To generate experiment-specific spectral libraries, we performed GPF on a mastermix, which represents an average spike-in concentration of human to E. coli peptides of 15:1. Using DIA-NN to refine a combined human and E. coli in silico predicted DIA-NN spectral library, we generated a spectral library containing 84016 precursor entries mapping to 10459 proteins. Using an in silico predicted PROSIT spectral library refined by EncyclopeDIA, we generated a spectral library containing 45445 precursors mapping to 8472 proteins 14.
We also pre-fractionationated a mastermix to obtain samples for in-depth DDA library generation 15. Using Fragpipe to generate a spectral library from these DDA files, we generated a spectral library containing 81409 precursors mapping to 7781 proteins. We also used MaxQuant to build a DDA-based spectral library containing 51260 precursors mapping to 7382 proteins.
Using DIA-NN in combination with the in silico predicted DIA-NN GPF-refined spectral library, on average 48,698 precursors were identified per measurement with an average chromatographic peak width of 8 seconds (full width at half height). No batch effects originating from sample preparation or order of measurement were apparent in this analysis (Supplementary Figure S1).
Assessment of data analysis workflows for DIA-type proteomics
We chose four commonly used DIA software analysis suites: DIA-NN, Skyline, OpenSwath, and Spectronaut. Whenever possible, we combined all generated libraries with all DIA analysis software solutions (especially the predicted spectral libraries pose a challenge to some software suites in combination with the high number of samples). We also included ‘DirectDIA’, a feature of Spectronaut, which does not require any additional experimental evidence for library generation. This resulted in a total of 17 different DIA analysis workflows. For all subsequent analysis steps, protein-level output from the DIA analysis workflows was used. For the sake of simplicity we focused our statistical analyses on the comparison between the two lowest E. coli spike-in conditions (Figure 1). This also represents the greatest challenge to any DIA analysis software as quantitations are usually less precise for lowly abundant proteins 16,17.

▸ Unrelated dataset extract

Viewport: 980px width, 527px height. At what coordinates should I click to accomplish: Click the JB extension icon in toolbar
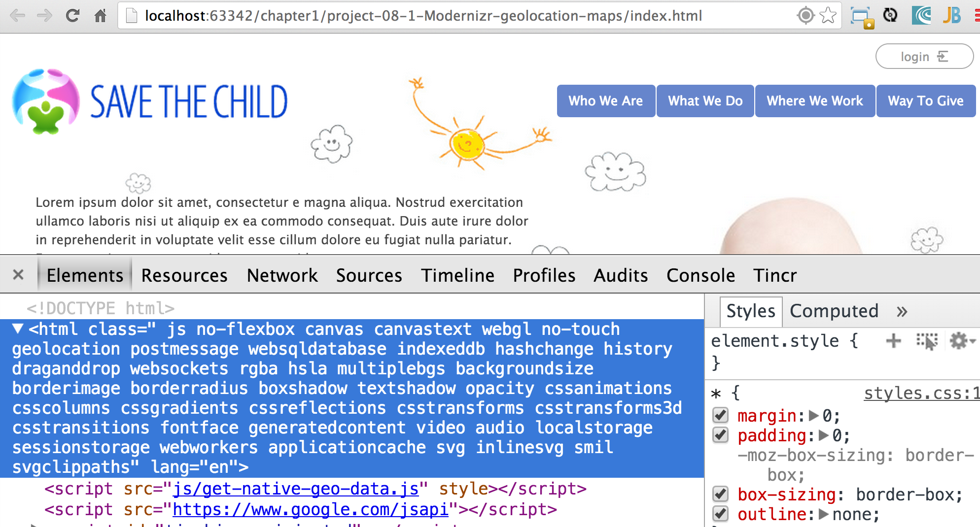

In this study, we used bootstrapping (see below) to investigate the effect of sample size, normalization, sparsity reduction and choice of a statistical test on the overall ability of the data analysis workflow to detect differentially abundant proteins.
In brief, we randomly drew samples from each of the two lowest E. coli spike-in conditions with group sizes of three to 23 samples. On each bootstrap dataset we applied different data analysis workflows composed of multiple options for the preprocessing steps in the form of sparsity reduction and normalization, followed by one of five statistical tests to identify differentially abundant proteins.
Taking into account the aforementioned 17 different types of LC-MS/MS data processing, we acquired prediction performance information for 1020 different analysis workflows, each of which was applied to 2100 bootstrap datasets resulting in over 2 million analyses.
This staggering number beautifully illustrates the amount of possible combinations of library generation methods, DIA software suites, and downstream data preprocessing and statistical analysis methods proteomics scientists are confronted with. As every study is different and there are no truly universally applicable methods available in proteomics, the level of experience and choices of the proteomics data analyst determine the reliability and reproducibility of a proteomics study, which was impressively demonstrated by Choi et al 13.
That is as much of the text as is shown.